How to parse text for a DSL at compile time?
Asked Answered
G

3

35

Yes. That's right. I want to be able to paste an expression like:

"a && b || c"

directly into source code as a string:

const std::string expression_text("a && b || c");

Create a lazily evaluated structure with it:

Expr expr(magical_function(expression_text));

then later on evaluate substituting in known values:

evaluate(expr, a, b, c);

I'd want to expand this little DSL later so does something a little more complicated using some non-C++ syntax so I can't simply hardcode my expression the simple way. The use case is that I'll be able to copy and paste the same logic from another module used in a different development area for another language rather than have to adapt it each time to follow C++ syntax.

If someone can get me started on at least how to do the above simple concept of 1 expression and 2 boolean operators that would be really appreciated.

Note: I posted this question due to feedback from another question I posted: How to parse DSL input to high performance expression template. Here I actually wanted an answer to a slightly different problem, but the comments provoked this specific question that I thought was worth posting as the potential answers are really worth documenting.

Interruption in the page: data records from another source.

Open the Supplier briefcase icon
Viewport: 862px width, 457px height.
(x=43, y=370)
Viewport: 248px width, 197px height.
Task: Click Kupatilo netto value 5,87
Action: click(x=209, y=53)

Genitourinary answered 22/7, 2013 at 8:56 Comment(4)
It is possible (in quite a clumsy way) in C++11, using the variadic templates: cpp-next.com/archive/2012/10/…Gardener
@Gardener this is precisely what cv_and_he has done in his answer using metaparseCabbageworm
C++ templates are Turing capable. You could define this using them. I don't think that's a good idea. If you really want arbitrary syntax "embedded" in C++, you should use a metaprogramming system capable of processing the C++, extracting your equations, "compiling them" as you see fit, re-inserting back into the C++ and compiling the result. Make files can manage all this for you.Adolescence
Related: youtu.be/HMB9oXFobJc an 90 minute talk on parsing JSON at compile time using constexpr functions and matching data structures. Requires some C++17 I think (at least C++14) and some will to do. Parsing simple expressions should be simpler, but video might be worthwhile nonetheless.Hoxsie
P
49

Disclaimer: I know nothing about metaparse, and very little about proto. The following code is my attempt (mostly via trial and error) to modify this example to do something similar to what you want.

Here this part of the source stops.